I have seen people discouraging the use of UUIDs as primary keys for the database. I understand that it affects performance because of the randomness of the UUID.
I was wondering what to use as an alternative method? If I am using UUID on the user interface, then I have to query the database by the UUID anyway, even if I am using an auto-increment integer as a primary key. Isn’t that affecting the performance the same way?
Let’s assume a model named Book with the default .
id = models.AutoField(primary_key=True)
name = CharField(...)
reference = UUIDField(...)
The user should have a UUID that is associated with a book that she/he owns. So the UI will always present the
Book.reference (UUID) of the book. Let’s assume that I have a form that allows editing the name of the book at
/books/<reference:UUID>/edit. When the user submits the form, a query must be done to the database based on the
reference, that is the UUID.
Therefore my question is, how to use the more efficient
AutoField as private key, if what I am using to query the database is the UUID.
Thank you for reading.
If you want to do some reading on this topic, I found this post that aggregates some other posts as well as providing information of it’s own: UUIDs are Popular, but Bad for Performance — Let’s Discuss - Percona Database Performance Blog
It appears that the performance issues primarily concern doing inserts in the index for UUIDs. Since the UUIDs are (effectively) randomly ordered, your database is going to experience a lot more overhead in adding a new UUID rather than just adding the new sequential key on at the end.
What you’d want to consider is whether or not this difference is going to matter depending upon the volume of transactions occurring on the table using UUIDs as an indexed field. My guess is you could probably get a feel for the magnitude of this effect by running a fairly simple test.

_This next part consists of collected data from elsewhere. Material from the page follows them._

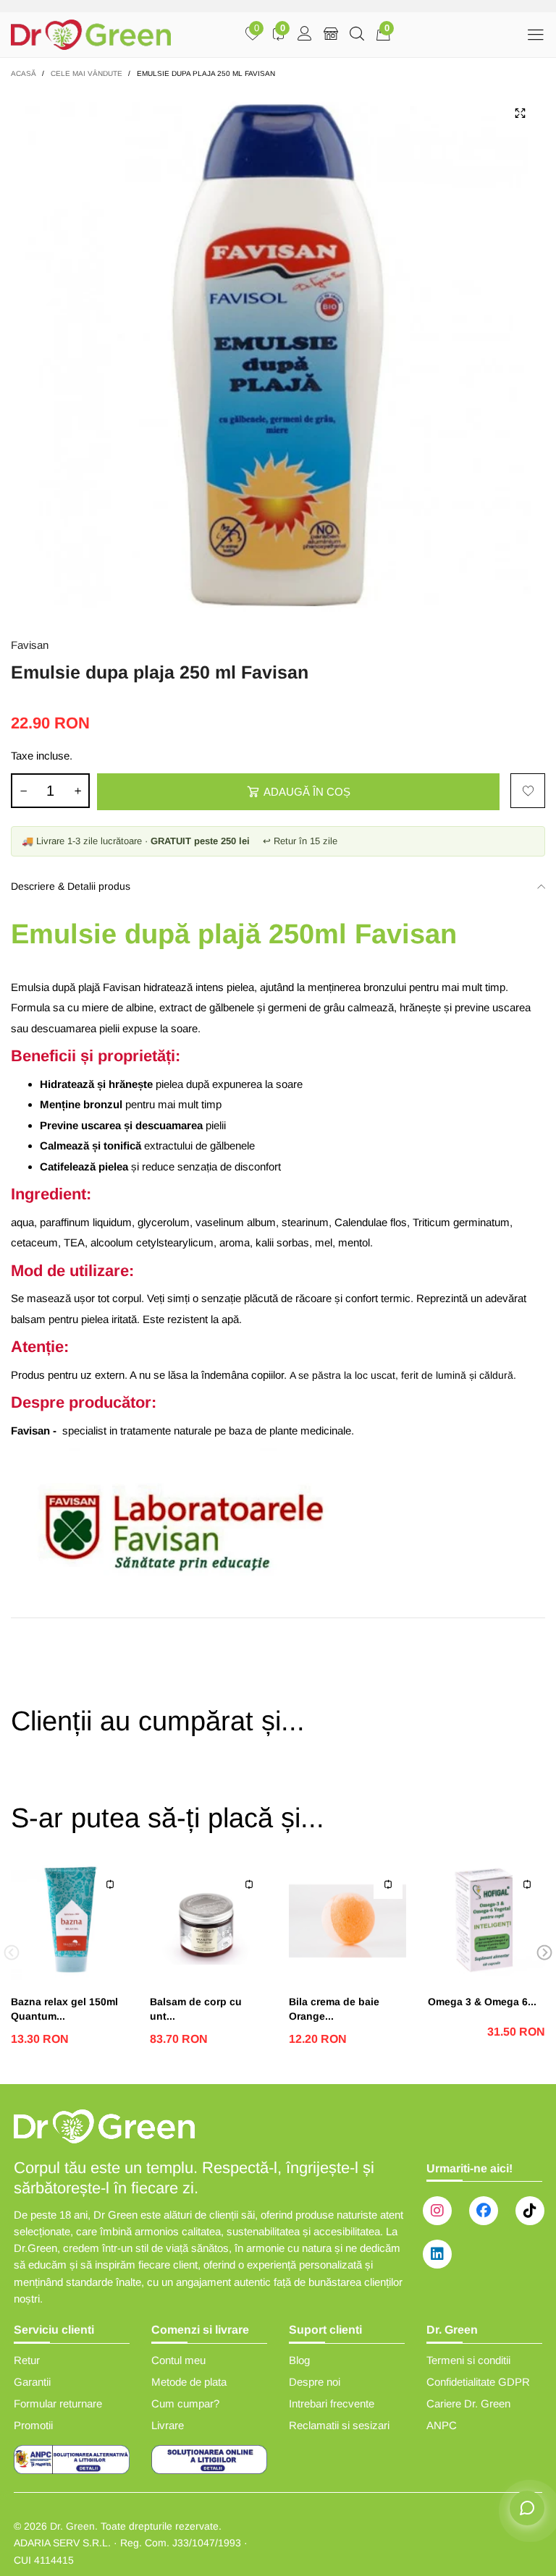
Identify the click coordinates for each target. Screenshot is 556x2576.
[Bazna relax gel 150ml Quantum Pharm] (69, 1921)
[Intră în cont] (305, 34)
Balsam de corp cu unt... (196, 2009)
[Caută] (357, 34)
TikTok (529, 2210)
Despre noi (314, 2382)
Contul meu (178, 2360)
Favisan (30, 645)
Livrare (167, 2425)
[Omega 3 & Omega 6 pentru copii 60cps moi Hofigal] (486, 1921)
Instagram (437, 2210)
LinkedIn (437, 2254)
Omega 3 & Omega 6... (482, 2001)
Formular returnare (58, 2403)
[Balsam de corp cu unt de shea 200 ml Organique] (208, 1921)
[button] (23, 791)
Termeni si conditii (468, 2360)
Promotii (33, 2425)
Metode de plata (189, 2382)
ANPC (441, 2425)
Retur (27, 2360)
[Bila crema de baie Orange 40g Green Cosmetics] (347, 1921)
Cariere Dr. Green (468, 2403)
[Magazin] (331, 34)
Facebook (483, 2210)
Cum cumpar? (185, 2403)
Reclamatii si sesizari (339, 2425)
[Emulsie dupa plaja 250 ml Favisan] (278, 355)
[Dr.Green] (91, 35)
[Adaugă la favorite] (527, 790)
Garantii (32, 2382)
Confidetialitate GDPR (478, 2382)
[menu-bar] (535, 34)
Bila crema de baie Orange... (334, 2009)
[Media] (519, 113)
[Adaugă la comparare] (110, 1884)
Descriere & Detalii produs (70, 886)
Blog (299, 2360)
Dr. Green (72, 2526)
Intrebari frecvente (331, 2403)
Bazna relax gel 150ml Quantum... (64, 2009)
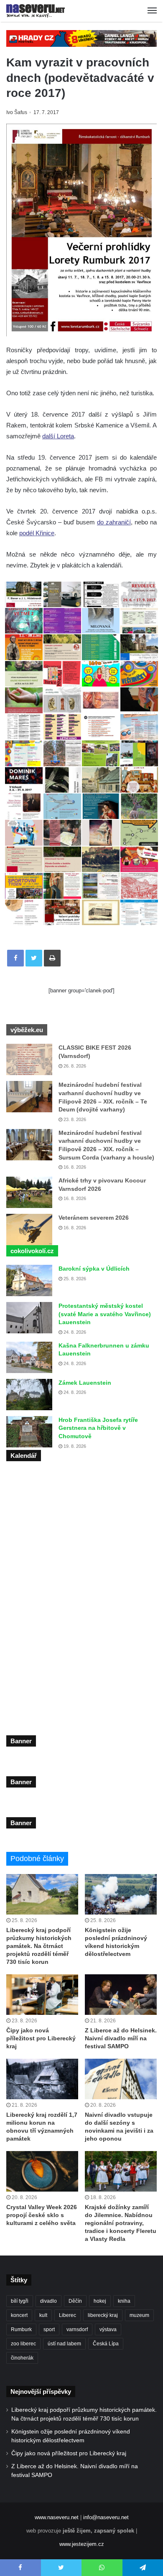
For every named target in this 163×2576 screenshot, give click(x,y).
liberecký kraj (103, 2315)
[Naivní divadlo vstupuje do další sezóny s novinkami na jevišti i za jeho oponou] (121, 2079)
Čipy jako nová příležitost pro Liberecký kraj (41, 2038)
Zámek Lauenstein (85, 1382)
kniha (124, 2301)
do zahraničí (114, 522)
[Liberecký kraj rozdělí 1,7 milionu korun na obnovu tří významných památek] (42, 2079)
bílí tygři (19, 2301)
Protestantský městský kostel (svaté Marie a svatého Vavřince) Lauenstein (105, 1313)
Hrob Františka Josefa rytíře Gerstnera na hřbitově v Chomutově (98, 1427)
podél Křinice (36, 533)
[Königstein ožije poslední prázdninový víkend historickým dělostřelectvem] (121, 1894)
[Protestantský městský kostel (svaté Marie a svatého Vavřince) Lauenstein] (29, 1317)
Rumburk (21, 2329)
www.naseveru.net (57, 2517)
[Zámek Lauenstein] (29, 1394)
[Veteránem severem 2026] (29, 1229)
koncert (19, 2315)
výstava (108, 2329)
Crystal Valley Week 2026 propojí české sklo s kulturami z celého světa (41, 2215)
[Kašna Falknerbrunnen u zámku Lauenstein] (29, 1357)
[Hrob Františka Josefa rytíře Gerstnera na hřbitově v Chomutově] (29, 1431)
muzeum (139, 2315)
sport (49, 2329)
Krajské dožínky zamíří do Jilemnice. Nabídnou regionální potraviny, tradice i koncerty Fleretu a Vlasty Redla (120, 2223)
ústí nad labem (64, 2344)
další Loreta (58, 436)
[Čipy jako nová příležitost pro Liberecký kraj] (42, 1994)
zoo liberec (23, 2344)
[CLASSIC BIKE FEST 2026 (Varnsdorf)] (29, 1059)
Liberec (67, 2315)
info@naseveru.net (106, 2517)
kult (43, 2315)
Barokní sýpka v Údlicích (94, 1268)
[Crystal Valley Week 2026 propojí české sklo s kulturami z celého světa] (42, 2171)
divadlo (48, 2301)
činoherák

Thank you for the reply and the reference.
I have seen that article. I am not questioning the performance hit on the database; I accept the research of the experts.
Taking this as a given, my question is how do it differently, if UUID is used on the user interface, as the example I gave on the first post of this thread.
I’m not following then what you’re asking.
If you’re creating an index on a UUID, you’re incurring the performance hit at the time the row is being inserted. There’s no effect on queries.
It was not clear to me that only the write is affected, and not the read. Thank you.